EXCERPT TO READ:
In the Scottish case, the attractions were partly financial and partly to do with removing English trade sanctions put in place through the Alien Act 1705. The English were more anxious about the royal succession. The death of William III in 1702 had led to the accession of his sister-in-law Anne to the thrones of England and Scotland, but her only surviving child had died in 1700, and the English Act of Settlement 1701 had given the succession to the English crown to the Protestant House of Hanover. Securing the same succession in Scotland became the primary object of English strategic thinking towards Scotland. By 1704, the Union of the Crowns was in crisis, with the Scottish Act of Security allowing for the Scottish Parliament to choose a different monarch, which could in turn lead to an independent foreign policy during a major European war. The English establishment did not wish to risk a Stuart on the Scottish throne, nor the possibility of a Scottish military alliance with another power.

A Treaty of Union was agreed on 22 July 1706, and following the Acts of Union of 1707, which created the Kingdom of Great Britain, the independence of the kingdoms of England and Scotland came to an end on 1 May 1707. The Acts of Union created a customs union and monetary union and provided that any "laws and statutes" that were "contrary to or inconsistent with the terms" of the Acts would "cease and become void".

The English and Scottish Parliaments were merged into the Parliament of Great Britain, located in Westminster, London. At this point England ceased to exist as a separate political entity, and since then has had no national government. The laws of England were unaffected, with the legal jurisdiction continuing to be that of England and Wales, while Scotland continued to have its own laws and law courts. This continued after the 1801 union between the kingdoms of Great Britain and Ireland, forming the United Kingdom of Great Britain and Ireland. In 1922 the Irish Free State seceded from the United Kingdom, leading to the latter being renamed the United Kingdom of Great Britain and Northern Ireland.

Territorial divisions

The counties of England were established for administration by the Normans, in most cases based on earlier shires established by the Anglo-Saxons. They ceased to be used for administration only with the creation of the administrative counties in 1889. [14] [15]

Unlike the partly self-governing boroughs that covered urban areas, the counties of medieval England existed primarily as a means of enforcing central government power, enabling monarchs to exercise control over local areas through their chosen representatives – originally sheriffs and later the lord-lieutenants – and their subordinate justices of the peace. [16] Counties were used initially for the administration of justice, collection of taxes and organisation of the military, and later for local government and electing parliamentary representation. [17] [18] Some outlying counties were from time to time accorded palatine status with some military and central government functions vested in a local noble or bishop. The last such, the County Palatine of Durham, did not lose this special status until the 19th century.

EXERCISE DETAILS: Name every act of parliament that the passage on the union of England and Scotland mentions by name.

Click-target data:
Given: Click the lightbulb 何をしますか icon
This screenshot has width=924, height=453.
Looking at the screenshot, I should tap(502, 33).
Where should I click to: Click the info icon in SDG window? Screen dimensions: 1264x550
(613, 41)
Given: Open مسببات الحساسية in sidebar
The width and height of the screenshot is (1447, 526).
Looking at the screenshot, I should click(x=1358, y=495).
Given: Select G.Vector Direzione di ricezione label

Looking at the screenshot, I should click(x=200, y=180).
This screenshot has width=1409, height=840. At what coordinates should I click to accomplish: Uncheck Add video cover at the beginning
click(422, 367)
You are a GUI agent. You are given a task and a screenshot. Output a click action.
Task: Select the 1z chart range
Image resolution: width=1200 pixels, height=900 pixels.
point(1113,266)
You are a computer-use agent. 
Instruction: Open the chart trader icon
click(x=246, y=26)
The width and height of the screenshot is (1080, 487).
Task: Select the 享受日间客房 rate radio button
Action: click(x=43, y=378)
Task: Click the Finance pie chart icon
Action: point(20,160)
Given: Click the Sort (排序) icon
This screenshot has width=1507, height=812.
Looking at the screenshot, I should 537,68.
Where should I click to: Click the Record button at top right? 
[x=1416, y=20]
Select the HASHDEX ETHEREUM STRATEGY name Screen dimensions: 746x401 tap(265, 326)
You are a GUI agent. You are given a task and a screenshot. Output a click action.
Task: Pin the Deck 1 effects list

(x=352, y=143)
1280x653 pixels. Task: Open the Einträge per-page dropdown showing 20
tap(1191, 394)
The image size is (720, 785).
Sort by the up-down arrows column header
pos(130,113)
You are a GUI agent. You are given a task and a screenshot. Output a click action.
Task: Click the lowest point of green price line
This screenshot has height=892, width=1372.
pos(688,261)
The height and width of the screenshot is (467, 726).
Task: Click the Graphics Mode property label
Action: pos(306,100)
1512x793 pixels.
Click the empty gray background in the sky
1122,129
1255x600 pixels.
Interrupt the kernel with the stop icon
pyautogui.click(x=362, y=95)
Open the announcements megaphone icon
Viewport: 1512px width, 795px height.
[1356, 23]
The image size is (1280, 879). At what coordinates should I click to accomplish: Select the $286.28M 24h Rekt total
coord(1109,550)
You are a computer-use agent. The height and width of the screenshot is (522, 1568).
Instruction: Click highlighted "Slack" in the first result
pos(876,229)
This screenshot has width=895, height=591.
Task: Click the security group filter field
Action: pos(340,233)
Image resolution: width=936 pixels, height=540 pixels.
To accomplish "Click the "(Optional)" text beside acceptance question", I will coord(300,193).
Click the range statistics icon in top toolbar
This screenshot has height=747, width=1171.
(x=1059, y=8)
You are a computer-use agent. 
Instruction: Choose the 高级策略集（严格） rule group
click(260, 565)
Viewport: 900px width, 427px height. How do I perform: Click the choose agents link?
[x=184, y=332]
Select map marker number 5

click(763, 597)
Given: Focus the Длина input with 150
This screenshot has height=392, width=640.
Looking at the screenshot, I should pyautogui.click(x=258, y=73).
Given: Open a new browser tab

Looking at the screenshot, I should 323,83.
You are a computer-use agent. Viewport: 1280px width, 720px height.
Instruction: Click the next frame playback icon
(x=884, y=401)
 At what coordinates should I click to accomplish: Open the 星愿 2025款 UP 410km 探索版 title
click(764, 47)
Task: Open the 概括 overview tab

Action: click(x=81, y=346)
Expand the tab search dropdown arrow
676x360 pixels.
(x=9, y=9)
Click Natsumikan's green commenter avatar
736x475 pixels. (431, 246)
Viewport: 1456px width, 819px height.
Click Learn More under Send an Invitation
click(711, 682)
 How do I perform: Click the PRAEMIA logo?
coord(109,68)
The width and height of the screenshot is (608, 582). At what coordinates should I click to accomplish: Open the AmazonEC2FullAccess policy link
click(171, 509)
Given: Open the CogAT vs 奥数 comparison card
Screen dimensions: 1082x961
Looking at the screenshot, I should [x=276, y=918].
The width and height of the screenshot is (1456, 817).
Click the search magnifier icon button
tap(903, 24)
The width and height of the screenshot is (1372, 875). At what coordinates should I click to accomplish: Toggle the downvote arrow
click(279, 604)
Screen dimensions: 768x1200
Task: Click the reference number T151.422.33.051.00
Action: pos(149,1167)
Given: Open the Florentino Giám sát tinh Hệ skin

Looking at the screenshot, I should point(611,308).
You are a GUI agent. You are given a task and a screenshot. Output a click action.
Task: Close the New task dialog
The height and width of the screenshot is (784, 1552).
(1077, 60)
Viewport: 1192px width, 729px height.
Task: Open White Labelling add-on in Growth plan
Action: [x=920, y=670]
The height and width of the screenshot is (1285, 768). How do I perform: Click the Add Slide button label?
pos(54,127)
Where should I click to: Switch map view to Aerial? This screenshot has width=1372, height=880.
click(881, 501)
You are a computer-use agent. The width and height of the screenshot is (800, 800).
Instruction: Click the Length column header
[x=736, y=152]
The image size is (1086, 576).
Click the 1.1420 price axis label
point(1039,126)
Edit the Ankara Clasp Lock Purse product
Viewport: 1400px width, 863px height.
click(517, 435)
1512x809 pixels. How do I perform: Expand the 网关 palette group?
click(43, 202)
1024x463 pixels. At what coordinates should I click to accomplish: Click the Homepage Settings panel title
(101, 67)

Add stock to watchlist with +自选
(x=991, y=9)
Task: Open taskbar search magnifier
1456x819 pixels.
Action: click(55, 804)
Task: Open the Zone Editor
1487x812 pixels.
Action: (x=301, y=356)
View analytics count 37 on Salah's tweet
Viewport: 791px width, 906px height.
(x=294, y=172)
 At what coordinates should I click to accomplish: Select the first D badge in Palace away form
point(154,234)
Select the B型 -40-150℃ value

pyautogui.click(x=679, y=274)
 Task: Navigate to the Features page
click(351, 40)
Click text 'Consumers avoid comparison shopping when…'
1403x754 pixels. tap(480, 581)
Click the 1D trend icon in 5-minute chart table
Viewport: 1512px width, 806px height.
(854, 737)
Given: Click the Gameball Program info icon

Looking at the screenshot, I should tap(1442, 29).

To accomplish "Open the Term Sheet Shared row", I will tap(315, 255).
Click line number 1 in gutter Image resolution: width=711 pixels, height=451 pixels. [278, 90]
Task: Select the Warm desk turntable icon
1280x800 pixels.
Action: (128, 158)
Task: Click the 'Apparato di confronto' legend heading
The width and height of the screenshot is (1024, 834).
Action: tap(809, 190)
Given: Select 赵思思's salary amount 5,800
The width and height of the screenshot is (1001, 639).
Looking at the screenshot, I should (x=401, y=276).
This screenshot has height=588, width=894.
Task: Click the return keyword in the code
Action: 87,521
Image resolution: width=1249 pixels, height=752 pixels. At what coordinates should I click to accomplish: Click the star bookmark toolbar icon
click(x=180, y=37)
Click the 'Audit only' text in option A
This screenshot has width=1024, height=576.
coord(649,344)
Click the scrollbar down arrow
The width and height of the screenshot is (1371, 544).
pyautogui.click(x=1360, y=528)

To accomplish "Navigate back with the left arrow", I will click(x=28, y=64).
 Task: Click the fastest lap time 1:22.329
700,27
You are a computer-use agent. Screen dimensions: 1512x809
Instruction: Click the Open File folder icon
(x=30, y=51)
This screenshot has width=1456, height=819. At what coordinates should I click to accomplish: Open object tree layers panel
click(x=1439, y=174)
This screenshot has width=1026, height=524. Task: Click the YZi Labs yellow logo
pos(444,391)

EXERCISE OUTPUT:
- Alien Act 1705
- Act of Settlement 1701
- Act of Security
- Acts of Union of 1707